The Queen, whose visit has been highlighted by memorable scenes of friendship and forgiveness, emphasized the positive in the rest of her brief speech, saying no one in past centuries could have imagined the bonds of friendship that now unite England and Ireland.
She proposed a toast to the people of Ireland, then said, "I love these clinking glasses," after the champagne flutes were raised and clinked.
Stops short of formal apology
Her speech may disappoint those who wanted a formal apology from the British monarch, but others will feel she came quite close to acknowledging British misdeeds in the fight against the Irish independence movement.
The speech marks her only scheduled comments during a planned four-day visit to Ireland — the first ever to the republic by a reigning British monarch.
Her journey of reconciliation also took her Wednesday to the site of a notorious massacre where British troops killed 14 Irish civilians in 1920. The large sports stadium is a revered spot for Irish nationalists who mourn those who died there during the conflict with Britain.
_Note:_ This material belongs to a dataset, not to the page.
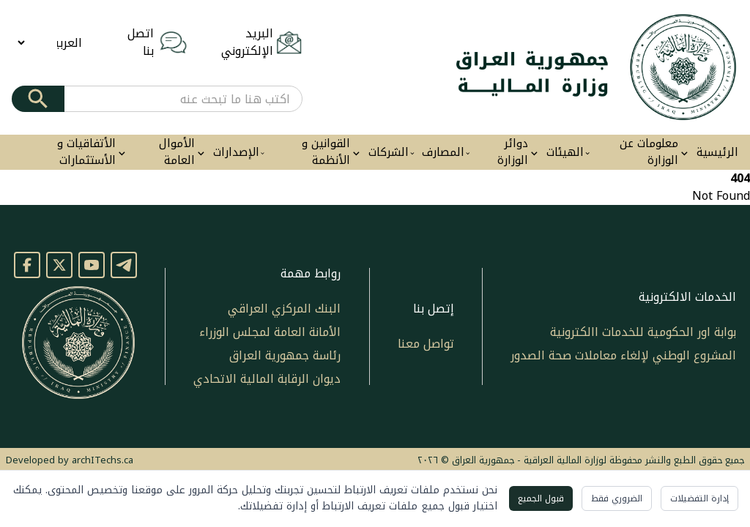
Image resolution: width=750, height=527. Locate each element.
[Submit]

This was the site of the original "Bloody Sunday," a day when British forces opened fire on civilians at a major sporting match between Dublin and Tipperary. It has never been forgotten, but the queen's visit was seen by some as a step toward healing.
"I suppose I never thought this would happen, but I hoped," said Tadhg Meehan, a secretary of the Gaelic Athletic Association that hosted the Queen's visit.
In a brief talk at the Hogan Room inside the stadium, Gaelic Athletic Association President Christy Cooney welcomed the Queen and her husband, Prince Philip.
He mentioned the people who died at the stadium on Bloody Sunday, but he also emphasized the warm relations that now exist between the two countries.
Nickey Brennan, a past president of the association, said the Queen's presence at the massacre site would resonate throughout Ireland.
"To have Her Majesty here today is a very important milestone," he said. "It shows how much we've all moved on."
The Queen's decision to make an appearance in Croke Park was part of her larger plan to use this trip to show understanding of the issues that have often separated these two neighbouring countries.
Royals pass up Guinness
Not every stop was so fraught.
The Queen and Philip began the day with a visit to the Guinness Storehouse, one of Ireland's most popular sites, and its famous Gravity Bar, which offers a panoramic view of Dublin.
Master brewer Fergal Murray expertly prepared a pint of Guinness for the Queen in the Gravity Bar, but she declined after smiling broadly. Philip gazed at the brew with obvious longing but also walked away without a taste.
Earlier, he had joked with Murray, "Is it made with Liffey water?" referring to the nearby river.
The Guinness tour struck a light note on an otherwise serious visit. The Queen, in an ivory outfit with oversize blue buttons that matched her hat, went directly from the Guinness building for a meeting with Irish Prime Minister Enda Kenny.
British Prime Minister David Cameron also travelled to Dublin on Wednesday for a meeting with Kenny and to attend the state dinner.